**Assigned task**
Write out, from the entries below, exactly the lines that run between the lines holding "[Open menu] (30, 77)" and "[My account] (353, 77)", inclusive, and stop there.

**Listed entries**
=== Section Start ===

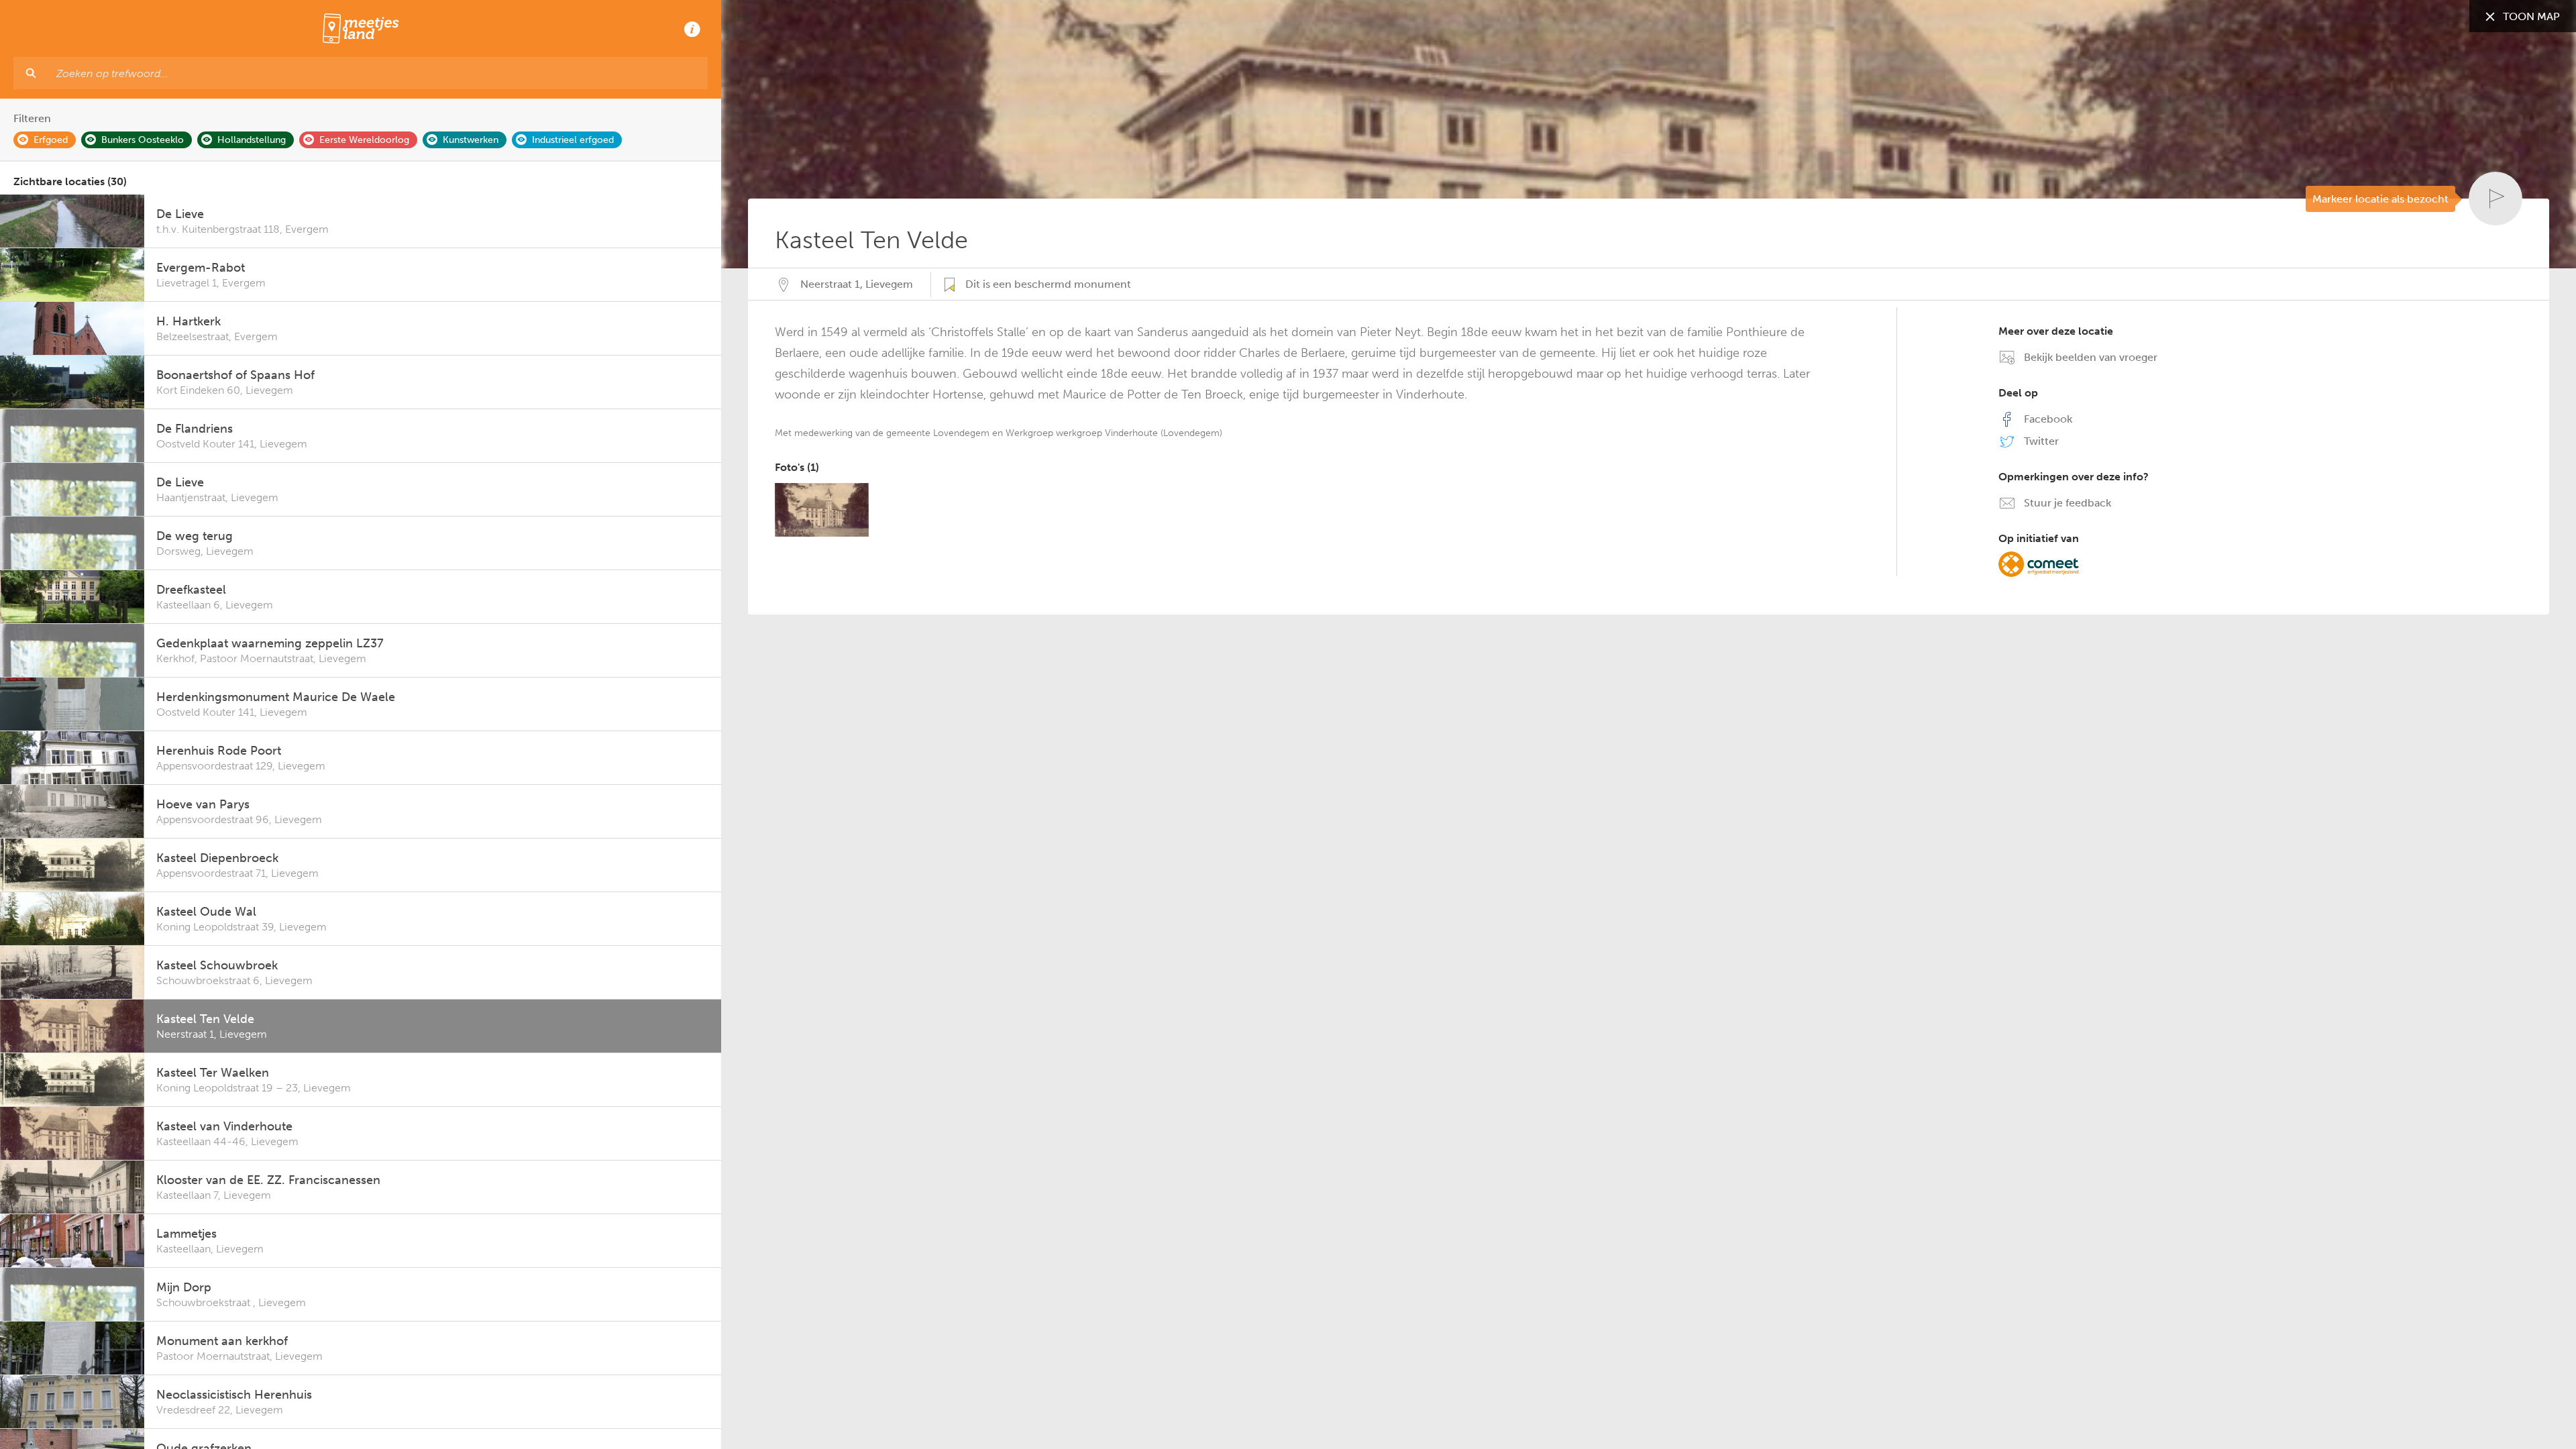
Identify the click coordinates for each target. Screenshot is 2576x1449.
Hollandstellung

=== Section End ===
=== Section Start ===

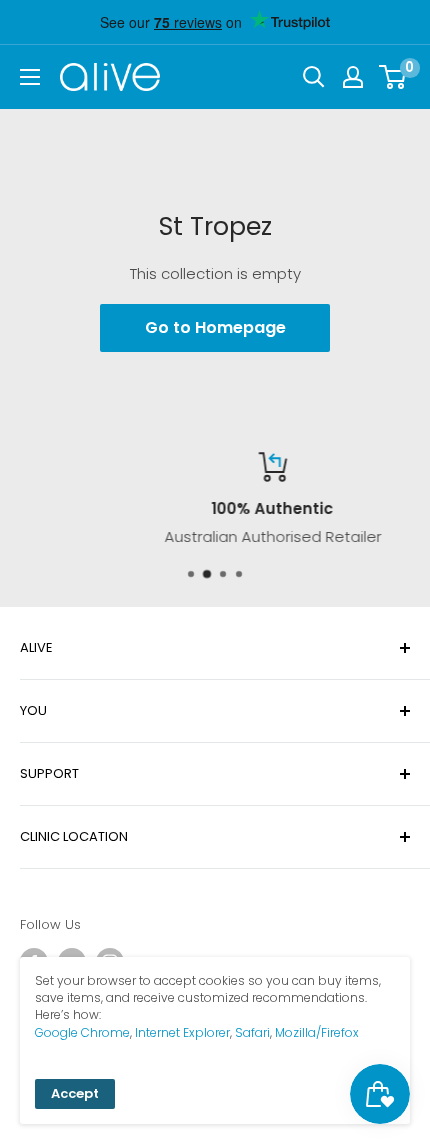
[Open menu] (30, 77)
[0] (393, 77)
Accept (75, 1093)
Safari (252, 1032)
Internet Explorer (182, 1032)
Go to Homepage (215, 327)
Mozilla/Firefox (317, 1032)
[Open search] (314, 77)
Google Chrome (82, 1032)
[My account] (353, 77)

=== Section End ===

**Output of the task**
[Open menu] (30, 77)
[0] (393, 77)
Accept (75, 1093)
Safari (252, 1032)
Internet Explorer (182, 1032)
Go to Homepage (215, 327)
Mozilla/Firefox (317, 1032)
[Open search] (314, 77)
Google Chrome (82, 1032)
[My account] (353, 77)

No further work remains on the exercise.